О более глубоких основаниях свободы, коренящихся уже не в истории личности, а в природе бытия, Бергсон скажет существенно позже, пока же его анализ остается на уровне философской психологии, с чем и связана отчасти «недовершенность» его учения о свободе, которую отмечал Лосский.

Еще одной мишенью для критических стрел стало бергсоновское положение о непрерывной изменчивости личности, постоянном ее становлении. Прежнее философское понятие субстанциальности сознания, при всем различии его трактовок, выполняло важную функцию, обеспечивая основание самотождественности личности, ее единства: в сознании выявлялось нечто прочное, устойчивое, в силу чего индивид оставался самим собой при смене различных состояний, в разные временные периоды жизни. И представления о субстанции в рационализме XVII–XVIII вв., и идея неизменной человеческой природы, развивавшаяся в эпоху Просвещения, и диалектическая трактовка субъекта в немецком классическом рационализме обосновывали тождественность личности, которая могла в силу этого выступать и как субъект права, как морально вменяемое существо. Что, в самом деле, можно спросить с человека, если сознание его ежесекундно меняется, если в нем нет ничего постоянного, устойчивого? Тот акцент, который Бергсон делал в ранних работах на изменчивости как неотъемлемой характеристике сознания, спровоцировал целую дискуссию, ряд участников которой усмотрели в его учении абсолютный феноменализм, несший с собой опасность «распада» личности. Казалось бы (и такие выводы делались очень часто), именно к этому вели рассуждения Бергсона. Сказать, «что “я” равно “я”», что сознание тождественно самому себе, – было для него совершенно невозможно; напротив, «я» постоянно иное, в нем нет, на первый взгляд, ничего тождественного.

▸ **Фрагмент данных**:
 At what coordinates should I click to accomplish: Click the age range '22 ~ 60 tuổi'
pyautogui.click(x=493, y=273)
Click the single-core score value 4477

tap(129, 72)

▸ **Набор заданий**:
1/ Повторите слово в слово кусок из отрывка о Бергсоне: начните с «О более глубоких» и продолжайте до «которую отмечал Лосский.» включительно.
2/ Допишите следующую часть отрывка о Бергсоне, продолжив его сразу после последнего предложения.

▸ **Ответы к заданиям**:
1/
О более глубоких основаниях свободы, коренящихся уже не в истории личности, а в природе бытия, Бергсон скажет существенно позже, пока же его анализ остается на уровне философской психологии, с чем и связана отчасти «недовершенность» его учения о свободе, которую отмечал Лосский.

2/
Но если субстанциальность сознания в прежнем ее понимании пересматривается, если понятие детерминизма, заимствованное психологией из других наук, в применении к сознанию не работает, то возникает вопрос о том, не есть ли оно просто хаотический поток изменений? Что придает сознанию внутреннюю связность и цельность? Выражаясь современным языком, если в сознании нет однолинейных причинно-следственных связей (а именно такого типа детерминизм утверждался, по Бергсону, науками о природе), то какого типа взаимодействия там существуют?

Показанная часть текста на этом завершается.